This article appears in the Witness section of the Summer 2019 issue of the New Humanist. Subscribe today.

In April, the world watched as flames consumed Notre Dame, the 850-year-old cathedral in Paris. The fire broke out under the roof; the cathedral was undergoing structural work to repair years of damage from weather and pollution. In the hours it took to put out the blaze, the iconic spire fell and the roof was destroyed. The upper walls of the building were severely damaged, along with some works of art and religious relics, although many others were moved to safety early in the fire. The disaster was met with an outpouring of grief from people in France and around the world.
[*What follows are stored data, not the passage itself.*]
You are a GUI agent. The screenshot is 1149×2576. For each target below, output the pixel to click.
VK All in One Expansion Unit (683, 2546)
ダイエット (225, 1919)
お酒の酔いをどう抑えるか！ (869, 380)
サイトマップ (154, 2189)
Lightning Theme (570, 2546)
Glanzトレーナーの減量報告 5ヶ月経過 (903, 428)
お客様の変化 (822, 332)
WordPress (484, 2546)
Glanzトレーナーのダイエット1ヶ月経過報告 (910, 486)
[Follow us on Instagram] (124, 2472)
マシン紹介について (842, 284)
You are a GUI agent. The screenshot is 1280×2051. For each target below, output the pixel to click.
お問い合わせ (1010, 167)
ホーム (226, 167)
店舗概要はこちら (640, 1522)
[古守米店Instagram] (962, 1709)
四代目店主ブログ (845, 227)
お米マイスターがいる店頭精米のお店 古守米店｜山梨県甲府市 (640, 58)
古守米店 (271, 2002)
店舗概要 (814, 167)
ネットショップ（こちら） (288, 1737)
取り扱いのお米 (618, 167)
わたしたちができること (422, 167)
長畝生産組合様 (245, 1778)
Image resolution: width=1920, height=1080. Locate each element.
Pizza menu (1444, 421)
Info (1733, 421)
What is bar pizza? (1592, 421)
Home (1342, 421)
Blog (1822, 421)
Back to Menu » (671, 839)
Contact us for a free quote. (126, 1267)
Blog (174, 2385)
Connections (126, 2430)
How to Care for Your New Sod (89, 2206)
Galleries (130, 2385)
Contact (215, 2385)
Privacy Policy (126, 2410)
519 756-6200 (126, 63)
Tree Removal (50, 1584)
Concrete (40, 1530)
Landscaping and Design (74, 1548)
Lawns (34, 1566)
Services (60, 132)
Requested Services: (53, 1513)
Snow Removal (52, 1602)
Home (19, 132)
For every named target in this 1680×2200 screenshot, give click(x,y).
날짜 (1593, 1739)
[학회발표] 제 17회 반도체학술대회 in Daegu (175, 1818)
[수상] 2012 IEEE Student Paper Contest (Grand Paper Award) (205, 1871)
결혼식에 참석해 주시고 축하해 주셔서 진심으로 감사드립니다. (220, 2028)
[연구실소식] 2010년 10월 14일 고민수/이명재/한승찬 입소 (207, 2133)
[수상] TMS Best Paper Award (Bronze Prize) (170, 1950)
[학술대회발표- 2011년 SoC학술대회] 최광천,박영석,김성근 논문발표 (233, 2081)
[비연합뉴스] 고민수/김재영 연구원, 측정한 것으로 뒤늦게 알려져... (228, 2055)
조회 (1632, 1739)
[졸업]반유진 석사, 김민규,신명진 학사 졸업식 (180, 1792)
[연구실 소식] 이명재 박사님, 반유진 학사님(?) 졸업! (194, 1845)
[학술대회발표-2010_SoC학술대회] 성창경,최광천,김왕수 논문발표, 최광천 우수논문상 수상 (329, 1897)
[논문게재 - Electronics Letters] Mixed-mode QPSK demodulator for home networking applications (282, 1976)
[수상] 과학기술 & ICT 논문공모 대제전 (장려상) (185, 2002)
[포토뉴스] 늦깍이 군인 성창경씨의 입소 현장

Within a few days, over €1 billion had been raised to renovate Notre Dame – a reconstruction which is expected to take decades.

This expression of grief transcended the religiosity of the cathedral, which is an architectural wonder and cultural monument as well as a site of worship. Notre Dame is part of the UNESCO World Heritage site that spans the banks of the Seine in Paris.

It did not take long for the disaster to be politicised. As the fire blazed, the right-wing British commentator Katie Hopkins said it was “a terrifying manifestation of the truth of Judeo-Christian cultures [in] Western Europe. We are aflame. And powerless to quell the fire.” Polish president Andrzej Duda, who has been endorsed by far-right groups, called for a rebuilding of the cathedral as a symbolic reconstruction of Europe on its “real, historical, Judeo-Christian foundation”.

The term “Judeo-Christian” has long historic roots, and is said by some to form the basis of Western civilisation, invoking the shared values and connected fates of these two faiths. It references the fact that Christianity was derived from Judaism, and that both religions use the Torah. In the US in the mid-20th century, it became a shorthand for ethics such as the dignity of human life, common decency and support for traditional family values. Yet today it is most often used to draw a line between imagined Christian values and a perceived threat of Muslim immigration.

Several prominent Jewish commentators have pointed out that the term elides the fact that Jews have often experienced persecution in Christian-majority European countries. After Donald Trump used the term in 2017, Rabbi Jill Jacobs wrote on Twitter that “much of ‘Judeo-Christian’ tradition involves centuries of Christians trying to kill us,” adding, “if you mean ‘not Muslim’ say it.”

The description of the Notre Dame fire as an assault on the “Judeo-Christian” heritage of Europe, used by far-right figures, demonstrates this charged political use of the term, rather than any serious historical commentary.